Signal transmission by autapse with constant or time-periodic coupling intensity in the FitzHugh–Nagumo neuron

Abstract

Based on the FitzHugh–Nagumo (FHN) neuron model, the effects of autapse with constant or time-periodic coupling intensity on signal transmission are investigated by calculating the Fourier coefficient Q for quantitatively characterizing the efficiency of the signal transmission.

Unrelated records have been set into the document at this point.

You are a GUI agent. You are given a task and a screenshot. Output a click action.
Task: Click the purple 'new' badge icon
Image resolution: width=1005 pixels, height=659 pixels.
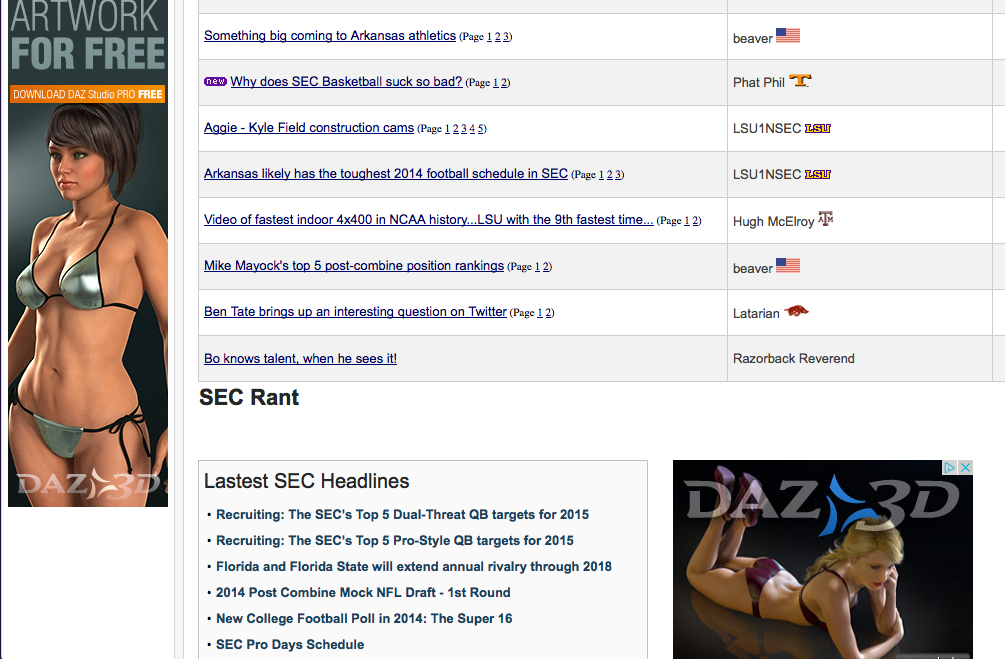pos(215,81)
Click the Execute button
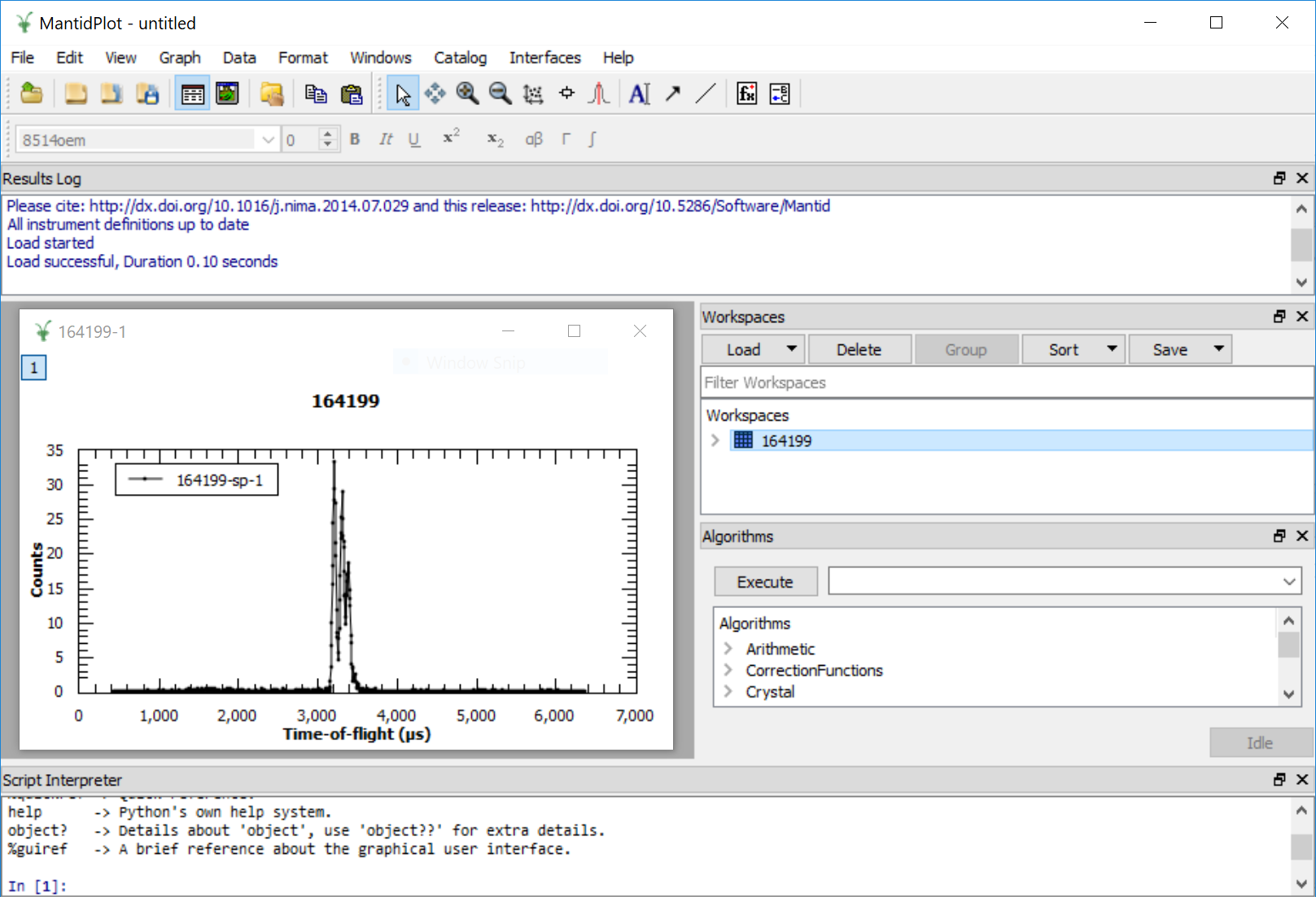 point(765,581)
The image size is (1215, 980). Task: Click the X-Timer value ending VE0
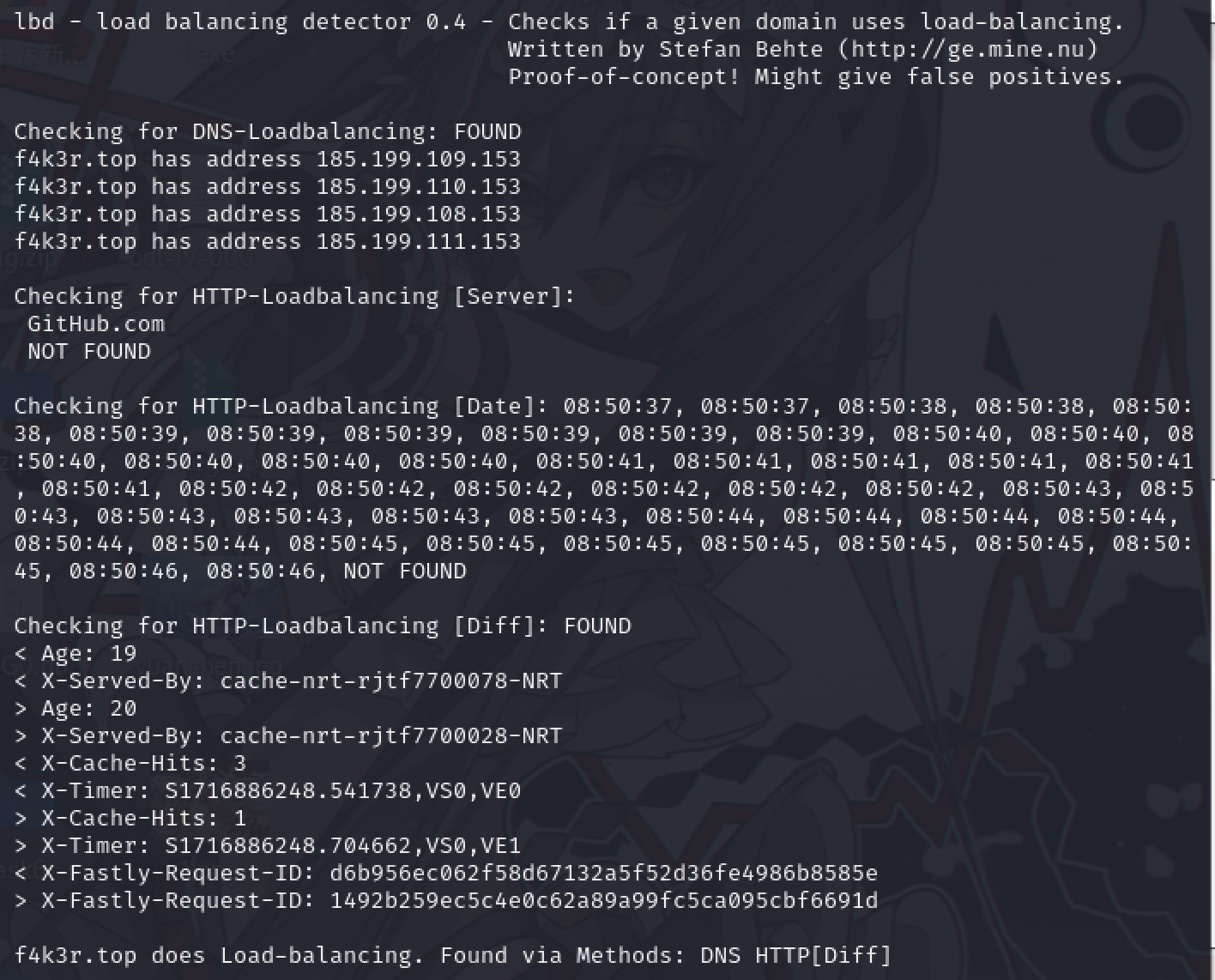pos(343,790)
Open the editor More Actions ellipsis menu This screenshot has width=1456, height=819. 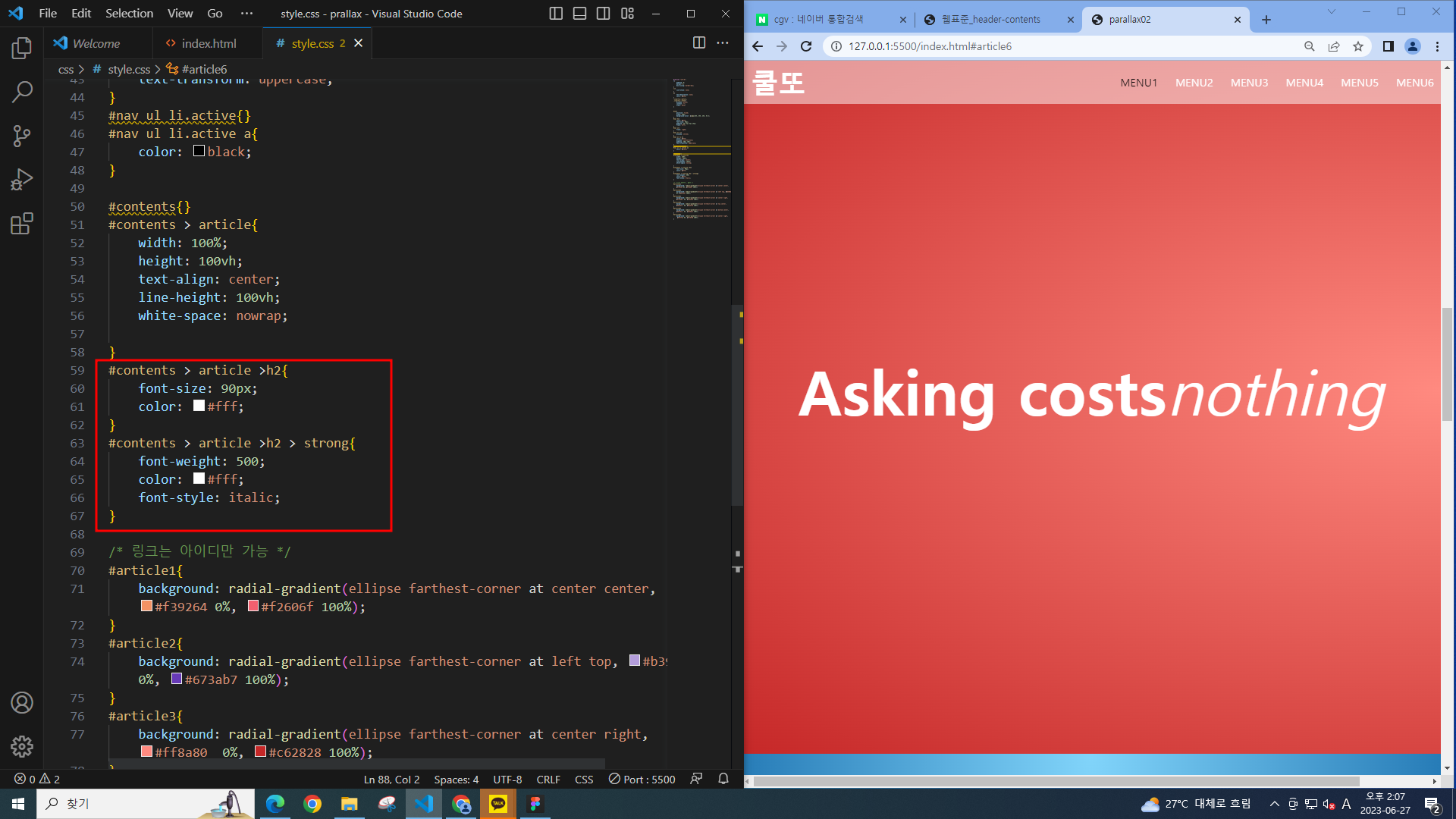click(723, 43)
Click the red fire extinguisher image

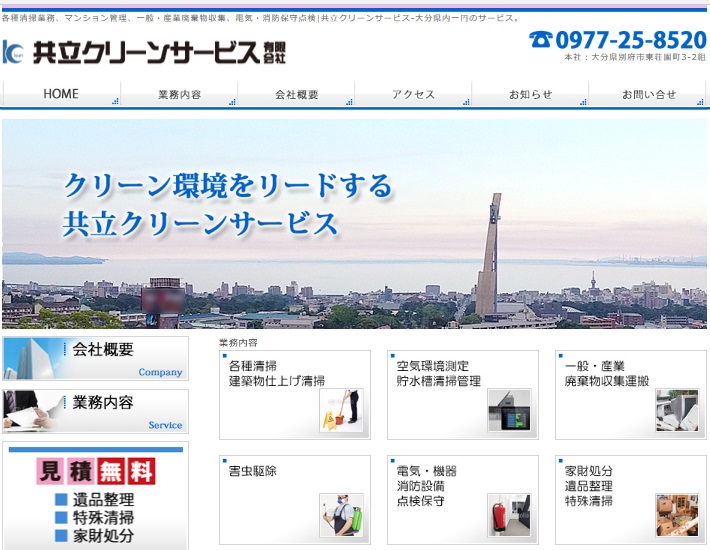[x=509, y=515]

In the case of constant autaptic coupling intensity, the dependencies of Fourier coefficient Q on autaptic coupling intensity σ present bell-shaped curves and when the autaptic time delay τ is approximately multiple of the period of the sub-threshold external periodic signal, the maximums of Fourier coefficient Q are obtained at moderate autaptic coupling intensities τ. Moreover, with the increase of autaptic coupling intensity τ, autaptic time delay-induced peaks become more abruptly and narrow but the height of peaks increases.This suggests that autapse may play active roles to effectively improve the efficiency and time precision of signal transmission. In the case of autapse with time-periodic coupling intensity, when autaptic coupling intensity oscillates with appropriate speed (neither too fast nor slowly), autapse cannot significantly improve the efficiency of signal transmission, but can significantly broaden the valid ranges of parameters, implying that the plasticity of autapse may improve the adaptive capacity of neurons.